In which I threaten to drink a big bottle of bourbon

I ran errands this morning beginning with the post office. Normally, if I have to interact with postal people I go to a tiny post office way out of my way because the post woman is professional, fun and quick. Today, I had a bunch of things to do in the ville and so I went to our regular post office. Which is where all other post offices send their workers and customers to die.

The line was practically out the door and by the time I left it was. Examples of how my soul was rendered: woman did not know the zip code and then talked on her phone; man wanted to know what denominations of stamps he had in his large envelope because he couldn’t see the tiny print (and he drove there); woman was packing quite adorable baby shower gifts but couldn’t find the tape or the correct box size; woman had about 5 things and a money bag in her hand and I was behind her–she waved to someone in the back–she’s a regular and that locked money bag worried me about how long she was going to take. Finally, someone from the back came out and asked if anyone was dropping off something that was completely ready to go (me) or were picking up parcels. I fell over myself thanking her and sprinted (seriously) out of there.
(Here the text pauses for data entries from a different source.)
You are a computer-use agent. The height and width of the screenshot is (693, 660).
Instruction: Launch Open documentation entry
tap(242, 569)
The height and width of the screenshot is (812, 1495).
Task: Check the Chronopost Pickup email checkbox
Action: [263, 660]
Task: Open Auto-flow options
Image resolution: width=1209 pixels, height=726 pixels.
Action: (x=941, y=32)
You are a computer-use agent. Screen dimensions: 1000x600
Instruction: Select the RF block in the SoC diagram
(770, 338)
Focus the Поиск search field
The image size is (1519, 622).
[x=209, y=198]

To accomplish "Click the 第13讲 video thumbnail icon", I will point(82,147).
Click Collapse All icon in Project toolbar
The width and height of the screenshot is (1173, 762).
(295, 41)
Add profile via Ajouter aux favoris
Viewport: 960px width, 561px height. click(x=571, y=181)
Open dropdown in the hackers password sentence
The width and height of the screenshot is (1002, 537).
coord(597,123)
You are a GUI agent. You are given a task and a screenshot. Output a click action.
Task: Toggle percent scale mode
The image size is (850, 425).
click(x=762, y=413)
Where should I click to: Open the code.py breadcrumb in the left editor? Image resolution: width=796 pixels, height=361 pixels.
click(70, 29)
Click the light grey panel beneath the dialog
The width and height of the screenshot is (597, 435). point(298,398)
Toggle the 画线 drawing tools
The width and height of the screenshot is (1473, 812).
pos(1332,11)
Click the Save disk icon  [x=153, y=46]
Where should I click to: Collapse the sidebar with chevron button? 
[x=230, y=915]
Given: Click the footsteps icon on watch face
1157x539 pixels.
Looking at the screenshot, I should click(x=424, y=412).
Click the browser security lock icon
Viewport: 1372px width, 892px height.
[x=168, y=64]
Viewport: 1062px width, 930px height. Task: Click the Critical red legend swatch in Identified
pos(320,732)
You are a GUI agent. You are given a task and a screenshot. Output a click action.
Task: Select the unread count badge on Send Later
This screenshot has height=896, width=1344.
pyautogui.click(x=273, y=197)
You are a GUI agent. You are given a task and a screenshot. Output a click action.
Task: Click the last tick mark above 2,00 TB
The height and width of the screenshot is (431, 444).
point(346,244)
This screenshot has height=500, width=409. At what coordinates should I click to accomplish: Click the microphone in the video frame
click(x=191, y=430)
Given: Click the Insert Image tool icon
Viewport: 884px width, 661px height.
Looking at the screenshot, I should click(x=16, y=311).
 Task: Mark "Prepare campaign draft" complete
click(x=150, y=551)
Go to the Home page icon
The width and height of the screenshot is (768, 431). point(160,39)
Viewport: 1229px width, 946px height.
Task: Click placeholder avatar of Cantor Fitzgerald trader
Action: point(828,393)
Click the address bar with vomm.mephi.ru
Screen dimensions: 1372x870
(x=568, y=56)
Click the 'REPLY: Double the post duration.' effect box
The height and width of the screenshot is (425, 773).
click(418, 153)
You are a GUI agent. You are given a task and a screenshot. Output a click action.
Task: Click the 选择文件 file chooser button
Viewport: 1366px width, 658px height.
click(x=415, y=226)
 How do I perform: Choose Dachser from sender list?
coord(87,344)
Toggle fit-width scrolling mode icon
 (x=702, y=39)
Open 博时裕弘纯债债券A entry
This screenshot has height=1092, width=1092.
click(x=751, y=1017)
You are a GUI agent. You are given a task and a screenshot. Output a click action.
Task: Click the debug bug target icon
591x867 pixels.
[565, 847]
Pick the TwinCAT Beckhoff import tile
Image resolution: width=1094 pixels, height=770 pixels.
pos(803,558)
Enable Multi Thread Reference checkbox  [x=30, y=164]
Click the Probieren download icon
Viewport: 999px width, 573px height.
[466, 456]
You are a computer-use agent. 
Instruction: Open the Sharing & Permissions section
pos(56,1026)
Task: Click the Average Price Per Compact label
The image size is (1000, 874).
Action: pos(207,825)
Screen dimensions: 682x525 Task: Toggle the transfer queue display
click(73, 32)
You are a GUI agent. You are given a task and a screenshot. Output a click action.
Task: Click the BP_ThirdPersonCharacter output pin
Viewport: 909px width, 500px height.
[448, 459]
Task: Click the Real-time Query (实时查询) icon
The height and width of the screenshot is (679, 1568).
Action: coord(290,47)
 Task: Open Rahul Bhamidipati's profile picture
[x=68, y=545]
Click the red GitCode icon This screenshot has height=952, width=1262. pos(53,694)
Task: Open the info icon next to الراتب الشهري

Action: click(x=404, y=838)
Then I went to the pet supply store to get Lucy a new scratcher. I was in and out of there in less than 5 minutes. Bliss. The bliss was destroyed by the MORONS who shop at the big box wholesale store. I always have a straight-forward list when I shop there and I pretty much follow the same pattern as I navigate the store. I can get in and out of there in 15 minutes from the time my tire hits the parking lot to the time I pull out of the lot. Except today I discovered an entire section had been moved. It makes sense where the stuff was moved to, but for heaven’s sake. Then I could only buy quart-size storage bags in quantities of 200+. Yeah, I don’t need anything in that quantity. I got behind several packs of people who just stopped in the middle of the aisles. These are the same people who do not signal when driving and drive over the yellow line into my lane. I am convinced these actions are all correlated.

Also, the kid who was following his Morlock mother and grandmother? You did not sniffle, cough or limp. Therefore you are not sick enough to stay home. You weren’t calculating up prices per unit so you weren’t out on a home-schooled practical math exercise. You were truant. Get back in school and study. You do not want to end up like 90% of the bozos who live in this town.